Hepatitis B virus contact disclosure and testing in Lusaka, Zambia: a mixed-methods study.

Author information

1
School of Public Health, University of Alabama at Birmingham, Birmingham, Alabama, USA.
2
School of Pharmacy, Southwestern Oklahoma State University, Weatherford, Oklahoma, USA.
3
Tropical Gastroenterology and Nutrition Group, University of Zambia, Lusaka, Zambia.
4
Department of Medicine, University Teaching Hospital, Lusaka, Zambia.
5
Department of Medicine, University of Alabama at Birmingham, Birmingham, Alabama, USA.
#
Contributed equally

Abstract

OBJECTIVES:

The aim of this study was to estimate the frequency of disclosure to and testing of contacts of patients with hepatitis B virus (HBV) in Zambia.

DESIGN:

We used a convergent parallel mixed-method research design including a quantitative survey and focus group discussions with patients with HBV.

SETTING:

A university hospital in Lusaka, Zambia.

PARTICIPANTS:

79 hepatitis B surface antigen (HBsAg)-positive, HIV-negative, adults (18+ years) receiving HBV care completed a quantitative survey and 32 also participated in a focus group discussion.

OUTCOMES AND ANALYSIS:

Contacts of patients with HBV were enumerated and patient-reported disclosure, contact testing and contact HBV test results were used to develop a testing cascade.
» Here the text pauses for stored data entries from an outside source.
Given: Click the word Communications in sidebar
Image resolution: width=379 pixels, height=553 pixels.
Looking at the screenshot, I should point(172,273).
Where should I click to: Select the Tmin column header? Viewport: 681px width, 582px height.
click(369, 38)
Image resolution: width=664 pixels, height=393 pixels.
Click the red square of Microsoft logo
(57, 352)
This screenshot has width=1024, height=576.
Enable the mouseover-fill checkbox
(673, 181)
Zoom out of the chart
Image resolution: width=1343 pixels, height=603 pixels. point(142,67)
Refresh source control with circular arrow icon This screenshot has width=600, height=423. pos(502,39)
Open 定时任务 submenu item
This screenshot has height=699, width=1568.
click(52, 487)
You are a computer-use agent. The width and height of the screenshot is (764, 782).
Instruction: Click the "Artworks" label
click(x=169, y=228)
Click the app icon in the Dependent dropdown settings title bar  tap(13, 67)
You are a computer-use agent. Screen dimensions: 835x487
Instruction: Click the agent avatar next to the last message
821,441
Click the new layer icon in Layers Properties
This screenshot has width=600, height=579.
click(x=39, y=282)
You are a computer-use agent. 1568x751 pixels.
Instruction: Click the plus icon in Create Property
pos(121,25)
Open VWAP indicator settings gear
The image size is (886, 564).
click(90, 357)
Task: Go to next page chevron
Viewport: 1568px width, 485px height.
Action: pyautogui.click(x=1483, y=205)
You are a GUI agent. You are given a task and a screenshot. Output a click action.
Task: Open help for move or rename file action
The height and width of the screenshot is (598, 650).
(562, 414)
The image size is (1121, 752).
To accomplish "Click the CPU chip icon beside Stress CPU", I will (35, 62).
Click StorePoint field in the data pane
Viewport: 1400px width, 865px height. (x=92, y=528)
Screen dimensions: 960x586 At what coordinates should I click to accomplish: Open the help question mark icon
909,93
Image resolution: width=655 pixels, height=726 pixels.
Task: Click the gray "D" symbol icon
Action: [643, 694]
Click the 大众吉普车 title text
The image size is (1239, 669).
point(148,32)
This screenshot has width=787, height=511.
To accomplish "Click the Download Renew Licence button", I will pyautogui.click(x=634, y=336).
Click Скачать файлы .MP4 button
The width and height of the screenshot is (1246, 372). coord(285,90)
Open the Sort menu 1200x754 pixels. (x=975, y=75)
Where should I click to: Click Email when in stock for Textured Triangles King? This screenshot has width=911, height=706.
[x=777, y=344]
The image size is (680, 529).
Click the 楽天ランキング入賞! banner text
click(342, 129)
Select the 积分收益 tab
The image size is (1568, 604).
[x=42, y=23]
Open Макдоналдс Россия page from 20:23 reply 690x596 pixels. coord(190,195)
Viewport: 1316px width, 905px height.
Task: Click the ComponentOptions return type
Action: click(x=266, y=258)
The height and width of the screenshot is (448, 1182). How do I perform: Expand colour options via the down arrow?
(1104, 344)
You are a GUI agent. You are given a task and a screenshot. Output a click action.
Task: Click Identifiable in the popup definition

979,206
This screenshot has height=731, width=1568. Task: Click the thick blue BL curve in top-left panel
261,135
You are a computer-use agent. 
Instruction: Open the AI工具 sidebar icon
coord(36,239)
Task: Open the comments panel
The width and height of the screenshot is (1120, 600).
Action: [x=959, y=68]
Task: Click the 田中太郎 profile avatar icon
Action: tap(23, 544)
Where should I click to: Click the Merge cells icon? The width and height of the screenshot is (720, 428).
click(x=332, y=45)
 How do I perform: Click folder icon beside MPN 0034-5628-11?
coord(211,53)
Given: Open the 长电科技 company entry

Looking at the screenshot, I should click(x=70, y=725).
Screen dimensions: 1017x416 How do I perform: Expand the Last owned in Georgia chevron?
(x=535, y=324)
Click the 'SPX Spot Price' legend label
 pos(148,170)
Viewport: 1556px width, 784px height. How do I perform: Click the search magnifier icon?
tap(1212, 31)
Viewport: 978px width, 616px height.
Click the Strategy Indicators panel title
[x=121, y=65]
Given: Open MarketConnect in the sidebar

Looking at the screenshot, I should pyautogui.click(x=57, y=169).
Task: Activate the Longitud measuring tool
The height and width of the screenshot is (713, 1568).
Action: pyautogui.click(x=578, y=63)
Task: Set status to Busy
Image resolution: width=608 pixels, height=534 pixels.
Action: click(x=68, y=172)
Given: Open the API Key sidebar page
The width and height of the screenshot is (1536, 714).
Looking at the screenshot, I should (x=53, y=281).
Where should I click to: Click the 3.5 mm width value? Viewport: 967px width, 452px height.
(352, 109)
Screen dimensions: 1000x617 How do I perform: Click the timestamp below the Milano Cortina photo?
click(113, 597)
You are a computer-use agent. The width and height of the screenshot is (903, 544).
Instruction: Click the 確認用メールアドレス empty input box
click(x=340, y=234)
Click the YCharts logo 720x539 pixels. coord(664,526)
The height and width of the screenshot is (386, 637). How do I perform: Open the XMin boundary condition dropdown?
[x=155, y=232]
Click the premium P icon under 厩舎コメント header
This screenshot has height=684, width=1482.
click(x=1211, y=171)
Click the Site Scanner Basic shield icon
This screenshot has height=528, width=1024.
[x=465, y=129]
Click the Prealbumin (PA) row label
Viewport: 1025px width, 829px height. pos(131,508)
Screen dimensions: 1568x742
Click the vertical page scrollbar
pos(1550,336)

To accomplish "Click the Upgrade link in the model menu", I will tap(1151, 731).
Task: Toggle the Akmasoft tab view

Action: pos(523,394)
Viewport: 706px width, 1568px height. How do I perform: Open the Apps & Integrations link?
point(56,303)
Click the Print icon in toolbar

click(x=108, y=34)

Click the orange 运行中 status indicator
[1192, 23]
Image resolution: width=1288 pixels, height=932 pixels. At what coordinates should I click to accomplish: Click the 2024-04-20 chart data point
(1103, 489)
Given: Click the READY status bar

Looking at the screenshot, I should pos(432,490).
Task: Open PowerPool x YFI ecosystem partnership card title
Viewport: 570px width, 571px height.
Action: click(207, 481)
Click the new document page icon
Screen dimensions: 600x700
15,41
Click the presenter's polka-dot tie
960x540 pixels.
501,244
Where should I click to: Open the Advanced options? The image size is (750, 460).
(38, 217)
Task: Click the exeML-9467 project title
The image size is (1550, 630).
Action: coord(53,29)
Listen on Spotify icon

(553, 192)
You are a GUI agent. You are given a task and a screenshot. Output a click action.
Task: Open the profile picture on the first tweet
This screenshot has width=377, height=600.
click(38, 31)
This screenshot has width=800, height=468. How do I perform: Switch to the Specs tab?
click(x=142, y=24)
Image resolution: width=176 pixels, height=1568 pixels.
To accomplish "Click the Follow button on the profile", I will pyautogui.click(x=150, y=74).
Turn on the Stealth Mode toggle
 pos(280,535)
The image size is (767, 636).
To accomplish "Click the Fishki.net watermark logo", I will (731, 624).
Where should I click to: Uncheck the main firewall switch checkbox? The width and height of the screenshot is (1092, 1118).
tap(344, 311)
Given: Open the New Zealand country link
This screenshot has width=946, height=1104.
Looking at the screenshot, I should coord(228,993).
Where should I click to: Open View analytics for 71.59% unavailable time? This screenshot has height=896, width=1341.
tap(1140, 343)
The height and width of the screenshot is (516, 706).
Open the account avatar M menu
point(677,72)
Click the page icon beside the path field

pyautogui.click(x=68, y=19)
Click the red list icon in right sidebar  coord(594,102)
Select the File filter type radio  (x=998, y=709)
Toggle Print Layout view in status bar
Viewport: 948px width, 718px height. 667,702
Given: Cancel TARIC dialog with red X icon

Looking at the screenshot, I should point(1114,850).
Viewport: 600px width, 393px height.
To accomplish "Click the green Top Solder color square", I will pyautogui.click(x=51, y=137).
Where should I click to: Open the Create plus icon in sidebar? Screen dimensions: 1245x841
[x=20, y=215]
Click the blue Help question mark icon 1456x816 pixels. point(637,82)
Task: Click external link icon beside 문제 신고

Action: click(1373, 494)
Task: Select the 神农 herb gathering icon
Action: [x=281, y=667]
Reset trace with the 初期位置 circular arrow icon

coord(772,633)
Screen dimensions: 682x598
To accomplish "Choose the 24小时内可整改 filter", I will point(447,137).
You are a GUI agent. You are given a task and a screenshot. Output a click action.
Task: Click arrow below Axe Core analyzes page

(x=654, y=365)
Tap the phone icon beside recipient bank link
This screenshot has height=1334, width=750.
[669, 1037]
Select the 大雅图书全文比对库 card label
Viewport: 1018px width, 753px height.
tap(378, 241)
Using multivariable logistic regression, we identified factors associated with disclosure of HBV status. In focus groups, we explored how index patient knowledge and awareness of their condition shaped perspectives on contact disclosure and testing. Focus groups coding and analysis followed a thematic analysis approach.

RESULTS:

Among 79 patients with HBV (median age 35 years; 26.6% women), the majority reported disclosure to ≥1 contact. According to the index patients' knowledge, of 776 contacts enumerated, 326 (42.1%) were disclosed to, 77 (9.9%) were tested, 67 (8.6%) received results and 8 (11.9%) were HBsAg-positive. Increased stigma score was associated with reduced disclosure. In focus groups, HBV awareness, knowledge and stigma emerged as barriers to disclosure and referral of contacts for testing. Association of HBV with HIV-related stigma was also reported as a strong barrier to contact disclosure and testing and to taking antivirals for HBV monoinfection.

CONCLUSIONS:

HBV contact disclosure and testing were feasible and yielded new diagnoses in Zambia. A better understanding of barriers to seeking HBV testing and treatment is needed to scale-up this important intervention in Africa.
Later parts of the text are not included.